▸ **WORK TASK**: A single stretch of the material below is to be transcribed exactly, starting at the line with "KWA LM4 PTR GBBR (48, 1451)" and ending after the line with "[My account] (188, 38)".

▸ **MATERIAL SUPPLIED**:
******************************

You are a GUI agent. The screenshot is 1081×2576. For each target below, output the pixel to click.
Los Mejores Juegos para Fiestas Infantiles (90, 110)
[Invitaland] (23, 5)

******************************

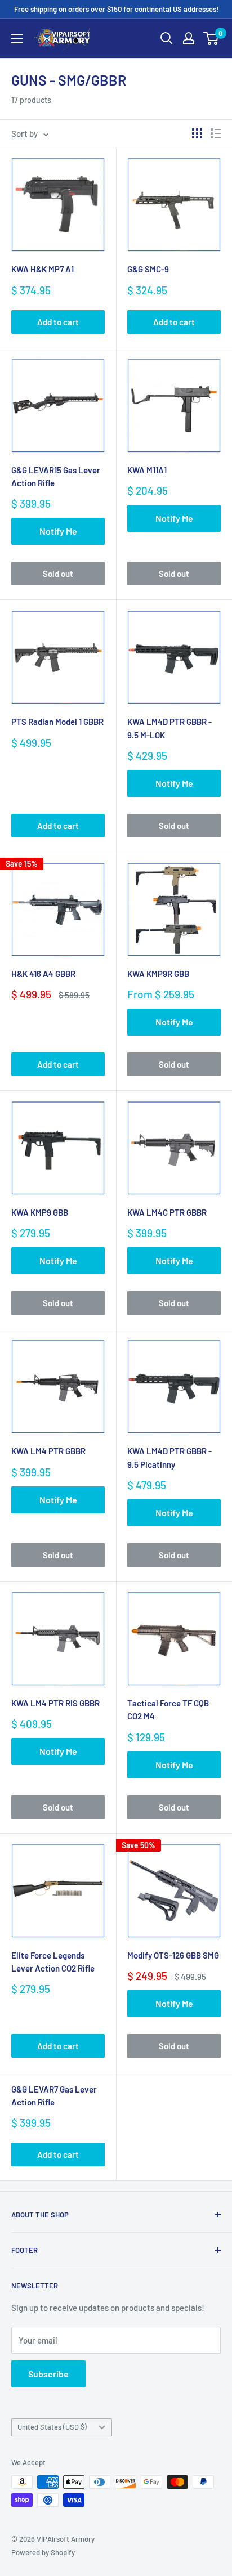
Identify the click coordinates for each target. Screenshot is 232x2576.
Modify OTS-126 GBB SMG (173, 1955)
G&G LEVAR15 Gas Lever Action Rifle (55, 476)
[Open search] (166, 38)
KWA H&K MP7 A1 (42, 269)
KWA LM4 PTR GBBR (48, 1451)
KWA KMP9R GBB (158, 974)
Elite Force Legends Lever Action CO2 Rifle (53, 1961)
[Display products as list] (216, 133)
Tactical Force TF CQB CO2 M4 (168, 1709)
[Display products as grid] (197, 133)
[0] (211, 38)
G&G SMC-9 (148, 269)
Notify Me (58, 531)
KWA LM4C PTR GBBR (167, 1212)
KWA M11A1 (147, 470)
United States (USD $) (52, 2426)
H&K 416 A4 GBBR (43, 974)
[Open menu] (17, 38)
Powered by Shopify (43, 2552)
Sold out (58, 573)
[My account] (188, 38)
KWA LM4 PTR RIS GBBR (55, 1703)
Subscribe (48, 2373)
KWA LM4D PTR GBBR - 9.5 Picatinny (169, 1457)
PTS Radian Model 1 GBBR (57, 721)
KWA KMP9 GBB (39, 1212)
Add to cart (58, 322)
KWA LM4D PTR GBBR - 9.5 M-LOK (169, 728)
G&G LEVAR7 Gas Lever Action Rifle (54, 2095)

******************************

▸ **ANSWER BELOW**:
KWA LM4 PTR GBBR (48, 1451)
KWA KMP9R GBB (158, 974)
Elite Force Legends Lever Action CO2 Rifle (53, 1961)
[Display products as list] (216, 133)
Tactical Force TF CQB CO2 M4 (168, 1709)
[Display products as grid] (197, 133)
[0] (211, 38)
G&G SMC-9 (148, 269)
Notify Me (58, 531)
KWA LM4C PTR GBBR (167, 1212)
KWA M11A1 (147, 470)
United States (USD $) (52, 2426)
H&K 416 A4 GBBR (43, 974)
[Open menu] (17, 38)
Powered by Shopify (43, 2552)
Sold out (58, 573)
[My account] (188, 38)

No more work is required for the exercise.